I was as confused as this Spanish person with MS who simply wanted to know the risk of PML on DMF and/or Fingolimod. The clarifications below are very helpful. The EudraVigilance figures are a crude indicator of an adverse event on a particular drug, but the numbers cannot be used to calculate incidences.
Addendum Added 16h20, GMT, 15-Feb-2017:
I have now had a formal response from Novartis. The EMA, or EudraVigilance, figures are essentially from two sources. One from EU members states and the other from Novartis. The Novartis figures are global figures. The numbers in the EudraVigilance database are both suspected, and confirmed, cases of PML and as expected some of them will turn-out not to have PML and some will be duplicate entries. Novartis provide the EMA with information about whether or not the cases are associated with, or without, the previous use of natalizumab.
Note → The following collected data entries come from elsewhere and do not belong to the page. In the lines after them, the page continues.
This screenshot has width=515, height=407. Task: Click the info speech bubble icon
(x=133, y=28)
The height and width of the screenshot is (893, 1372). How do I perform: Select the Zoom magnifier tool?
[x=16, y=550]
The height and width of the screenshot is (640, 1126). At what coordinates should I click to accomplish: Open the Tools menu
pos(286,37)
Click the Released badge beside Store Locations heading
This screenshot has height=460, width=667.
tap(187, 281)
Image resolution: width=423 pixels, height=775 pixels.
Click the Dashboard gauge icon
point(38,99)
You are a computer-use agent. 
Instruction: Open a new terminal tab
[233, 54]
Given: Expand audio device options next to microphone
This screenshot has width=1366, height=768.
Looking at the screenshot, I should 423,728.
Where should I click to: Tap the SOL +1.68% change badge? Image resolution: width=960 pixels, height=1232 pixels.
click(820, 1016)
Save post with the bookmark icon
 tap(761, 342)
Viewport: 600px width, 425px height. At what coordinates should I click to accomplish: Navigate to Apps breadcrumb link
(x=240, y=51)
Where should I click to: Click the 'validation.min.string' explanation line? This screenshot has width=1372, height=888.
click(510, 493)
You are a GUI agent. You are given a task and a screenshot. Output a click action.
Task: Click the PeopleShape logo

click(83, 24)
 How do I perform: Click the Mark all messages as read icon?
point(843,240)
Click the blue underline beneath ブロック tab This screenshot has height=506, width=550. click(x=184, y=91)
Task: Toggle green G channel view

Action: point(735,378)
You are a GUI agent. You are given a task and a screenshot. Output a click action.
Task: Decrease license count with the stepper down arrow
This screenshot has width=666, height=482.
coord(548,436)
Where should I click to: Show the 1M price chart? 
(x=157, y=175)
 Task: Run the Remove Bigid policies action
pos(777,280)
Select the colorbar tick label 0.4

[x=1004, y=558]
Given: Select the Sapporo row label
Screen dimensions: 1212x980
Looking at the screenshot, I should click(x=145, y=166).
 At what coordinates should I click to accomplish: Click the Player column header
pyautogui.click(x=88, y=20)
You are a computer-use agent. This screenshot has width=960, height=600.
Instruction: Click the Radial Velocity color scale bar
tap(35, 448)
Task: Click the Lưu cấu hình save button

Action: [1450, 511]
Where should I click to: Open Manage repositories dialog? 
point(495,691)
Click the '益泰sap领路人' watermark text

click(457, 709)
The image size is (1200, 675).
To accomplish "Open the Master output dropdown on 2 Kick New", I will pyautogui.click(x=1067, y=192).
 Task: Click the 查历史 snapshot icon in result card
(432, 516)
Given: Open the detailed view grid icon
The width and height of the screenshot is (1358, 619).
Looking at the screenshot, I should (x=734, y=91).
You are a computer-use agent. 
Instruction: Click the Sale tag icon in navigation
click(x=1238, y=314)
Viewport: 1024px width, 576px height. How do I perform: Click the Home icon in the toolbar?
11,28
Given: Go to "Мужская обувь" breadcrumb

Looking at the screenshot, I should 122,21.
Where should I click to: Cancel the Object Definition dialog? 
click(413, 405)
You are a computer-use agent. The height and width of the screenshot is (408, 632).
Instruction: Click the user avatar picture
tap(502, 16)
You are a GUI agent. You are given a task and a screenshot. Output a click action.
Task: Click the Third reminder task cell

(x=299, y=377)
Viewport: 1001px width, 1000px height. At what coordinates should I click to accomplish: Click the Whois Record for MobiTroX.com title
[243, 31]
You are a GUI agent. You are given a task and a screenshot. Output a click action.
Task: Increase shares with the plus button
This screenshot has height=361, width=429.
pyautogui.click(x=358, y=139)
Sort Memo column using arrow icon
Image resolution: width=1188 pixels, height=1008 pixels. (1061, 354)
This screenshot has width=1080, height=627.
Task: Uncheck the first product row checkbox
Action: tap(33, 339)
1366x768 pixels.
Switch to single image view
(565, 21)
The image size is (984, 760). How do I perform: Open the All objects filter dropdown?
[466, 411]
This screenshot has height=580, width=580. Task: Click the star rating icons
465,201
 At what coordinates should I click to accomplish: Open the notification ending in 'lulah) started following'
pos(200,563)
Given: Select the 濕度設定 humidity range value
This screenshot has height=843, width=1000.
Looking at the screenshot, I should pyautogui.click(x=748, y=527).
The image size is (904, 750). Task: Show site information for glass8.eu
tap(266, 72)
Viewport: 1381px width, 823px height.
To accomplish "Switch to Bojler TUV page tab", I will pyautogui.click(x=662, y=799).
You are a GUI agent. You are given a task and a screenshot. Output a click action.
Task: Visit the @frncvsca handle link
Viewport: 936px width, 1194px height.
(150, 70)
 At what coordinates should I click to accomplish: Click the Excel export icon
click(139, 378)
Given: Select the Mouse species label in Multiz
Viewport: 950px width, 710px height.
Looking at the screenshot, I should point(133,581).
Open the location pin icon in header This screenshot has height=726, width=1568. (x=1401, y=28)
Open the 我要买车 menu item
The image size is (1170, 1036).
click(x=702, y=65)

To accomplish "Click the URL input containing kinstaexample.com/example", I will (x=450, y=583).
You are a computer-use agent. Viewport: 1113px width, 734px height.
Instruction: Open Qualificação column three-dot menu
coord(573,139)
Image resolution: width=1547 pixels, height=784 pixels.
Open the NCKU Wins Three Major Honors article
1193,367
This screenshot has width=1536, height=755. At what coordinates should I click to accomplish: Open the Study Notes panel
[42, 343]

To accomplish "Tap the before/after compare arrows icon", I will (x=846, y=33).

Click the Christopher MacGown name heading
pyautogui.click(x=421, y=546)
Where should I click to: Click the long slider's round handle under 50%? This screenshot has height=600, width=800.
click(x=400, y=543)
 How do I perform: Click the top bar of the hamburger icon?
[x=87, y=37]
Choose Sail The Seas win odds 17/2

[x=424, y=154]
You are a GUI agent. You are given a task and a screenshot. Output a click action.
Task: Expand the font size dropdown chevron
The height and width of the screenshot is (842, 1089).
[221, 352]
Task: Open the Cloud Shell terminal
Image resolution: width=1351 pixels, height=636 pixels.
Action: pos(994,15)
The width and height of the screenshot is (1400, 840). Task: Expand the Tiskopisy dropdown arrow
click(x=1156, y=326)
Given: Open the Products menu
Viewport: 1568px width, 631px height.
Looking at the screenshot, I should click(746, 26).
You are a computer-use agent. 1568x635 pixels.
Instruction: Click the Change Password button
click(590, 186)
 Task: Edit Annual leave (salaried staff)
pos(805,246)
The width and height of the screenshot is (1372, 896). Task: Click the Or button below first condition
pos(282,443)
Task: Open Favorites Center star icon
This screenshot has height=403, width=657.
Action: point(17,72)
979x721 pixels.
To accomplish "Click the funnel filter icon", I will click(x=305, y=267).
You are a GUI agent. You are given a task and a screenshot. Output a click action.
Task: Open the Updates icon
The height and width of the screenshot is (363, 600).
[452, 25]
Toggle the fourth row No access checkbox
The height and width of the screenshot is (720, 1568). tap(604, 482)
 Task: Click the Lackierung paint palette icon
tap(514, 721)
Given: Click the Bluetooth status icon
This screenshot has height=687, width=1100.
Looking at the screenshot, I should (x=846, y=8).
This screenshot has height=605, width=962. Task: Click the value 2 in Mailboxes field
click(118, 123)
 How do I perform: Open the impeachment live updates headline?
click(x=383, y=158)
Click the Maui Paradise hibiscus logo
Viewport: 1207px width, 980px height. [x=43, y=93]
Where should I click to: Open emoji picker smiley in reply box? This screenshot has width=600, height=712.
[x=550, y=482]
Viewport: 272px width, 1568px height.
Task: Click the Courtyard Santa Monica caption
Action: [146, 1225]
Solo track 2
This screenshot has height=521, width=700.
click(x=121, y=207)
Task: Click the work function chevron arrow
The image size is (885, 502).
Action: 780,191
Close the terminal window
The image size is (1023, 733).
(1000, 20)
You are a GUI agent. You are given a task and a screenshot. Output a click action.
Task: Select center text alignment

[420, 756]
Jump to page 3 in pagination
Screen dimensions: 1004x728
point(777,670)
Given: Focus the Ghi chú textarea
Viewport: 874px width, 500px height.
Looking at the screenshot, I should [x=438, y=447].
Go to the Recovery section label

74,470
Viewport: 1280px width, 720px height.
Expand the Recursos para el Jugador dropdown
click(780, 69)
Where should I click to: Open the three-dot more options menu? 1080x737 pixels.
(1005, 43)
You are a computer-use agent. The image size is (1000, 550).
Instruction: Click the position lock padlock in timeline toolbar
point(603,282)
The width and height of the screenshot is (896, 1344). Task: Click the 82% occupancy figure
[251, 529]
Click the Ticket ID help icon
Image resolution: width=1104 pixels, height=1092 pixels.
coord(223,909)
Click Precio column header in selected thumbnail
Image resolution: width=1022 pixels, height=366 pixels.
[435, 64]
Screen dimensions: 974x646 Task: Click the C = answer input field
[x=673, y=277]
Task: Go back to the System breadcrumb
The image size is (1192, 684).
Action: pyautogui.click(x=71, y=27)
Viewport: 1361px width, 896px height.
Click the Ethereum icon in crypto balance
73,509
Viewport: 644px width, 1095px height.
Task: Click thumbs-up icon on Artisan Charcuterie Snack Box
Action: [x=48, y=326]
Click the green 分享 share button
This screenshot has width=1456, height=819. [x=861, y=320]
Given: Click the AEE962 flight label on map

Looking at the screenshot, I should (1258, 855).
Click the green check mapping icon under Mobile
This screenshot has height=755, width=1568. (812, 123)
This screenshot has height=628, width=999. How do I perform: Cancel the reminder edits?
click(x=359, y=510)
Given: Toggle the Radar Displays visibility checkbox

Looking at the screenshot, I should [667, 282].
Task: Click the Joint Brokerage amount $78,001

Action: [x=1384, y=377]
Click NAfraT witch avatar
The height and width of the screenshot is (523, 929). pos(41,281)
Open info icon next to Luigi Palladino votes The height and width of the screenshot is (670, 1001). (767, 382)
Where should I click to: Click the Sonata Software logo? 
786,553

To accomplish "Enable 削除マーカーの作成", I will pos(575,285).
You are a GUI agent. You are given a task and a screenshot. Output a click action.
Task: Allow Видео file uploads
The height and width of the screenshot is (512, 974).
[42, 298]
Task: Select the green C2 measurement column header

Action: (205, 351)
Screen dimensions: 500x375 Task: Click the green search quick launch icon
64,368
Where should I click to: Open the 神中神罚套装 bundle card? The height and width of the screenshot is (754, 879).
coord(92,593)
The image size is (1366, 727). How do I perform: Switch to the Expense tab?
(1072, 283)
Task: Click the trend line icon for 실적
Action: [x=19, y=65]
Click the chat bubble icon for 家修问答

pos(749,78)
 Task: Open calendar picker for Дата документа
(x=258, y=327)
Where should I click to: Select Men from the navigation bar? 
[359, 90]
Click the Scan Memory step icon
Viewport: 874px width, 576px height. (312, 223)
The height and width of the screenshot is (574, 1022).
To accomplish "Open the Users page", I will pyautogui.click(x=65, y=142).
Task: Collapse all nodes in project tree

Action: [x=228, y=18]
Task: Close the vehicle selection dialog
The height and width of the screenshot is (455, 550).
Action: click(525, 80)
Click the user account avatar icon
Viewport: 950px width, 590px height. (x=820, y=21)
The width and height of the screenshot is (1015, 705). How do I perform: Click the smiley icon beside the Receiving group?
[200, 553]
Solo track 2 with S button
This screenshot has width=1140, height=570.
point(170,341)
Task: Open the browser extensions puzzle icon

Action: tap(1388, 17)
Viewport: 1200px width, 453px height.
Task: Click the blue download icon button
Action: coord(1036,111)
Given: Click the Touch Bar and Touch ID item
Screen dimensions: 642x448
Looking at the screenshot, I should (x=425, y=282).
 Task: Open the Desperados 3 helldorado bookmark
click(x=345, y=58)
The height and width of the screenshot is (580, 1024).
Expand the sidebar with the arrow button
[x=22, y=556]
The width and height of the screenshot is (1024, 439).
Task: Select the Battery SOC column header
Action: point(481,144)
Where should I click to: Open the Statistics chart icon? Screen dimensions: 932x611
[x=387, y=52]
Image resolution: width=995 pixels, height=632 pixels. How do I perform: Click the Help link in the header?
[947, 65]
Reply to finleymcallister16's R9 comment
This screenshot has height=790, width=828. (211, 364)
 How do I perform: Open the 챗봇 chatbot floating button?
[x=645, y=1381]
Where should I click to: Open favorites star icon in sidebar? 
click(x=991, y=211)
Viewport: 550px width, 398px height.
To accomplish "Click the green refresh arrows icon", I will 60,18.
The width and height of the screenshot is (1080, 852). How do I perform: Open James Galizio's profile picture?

The overall rate of PML under fingolimod therapy not attributed to previous natalizumab treatment is very rare and estimated to be less than 1:10,000 patients.
10 PML cases in ~184,000 fingolimod treated patients (~397,000 patient-years) as of November 2016.
(Estimated risk (95% CI) is 0.054 (0.026, 0.1)/1,000 patients and incidence rate (95% CI) is 2.52 (1.21, 4.63)/100,000 patient-years exposure.)
Two cases presented with confounding factors, 1 case had previous natalizumab exposure for 10 months (3 years 9 months before PML diagnosis).
One additional case, PML occurred during 3-month natalizumab exposure, after 4.5 years fingolimod treatment, history of recent exposure to steroids.
Nine patients were within the age range of 49 to 63 years, while one patient was 32 years old.
In nine cases, fingolimod exposure ranged between 30 and 54 months, while one received fingolimod for 18 months.
None of the patients had sustained grade 4 lymphopenia.
Addendum Added 16h36, GMT, 15-Feb-2017:
The Biogen figures are 5 confirmed PML cases in ~230,000 dimethylfumarate treated patients (~330,000 patient-years of exposure) as of October 2016.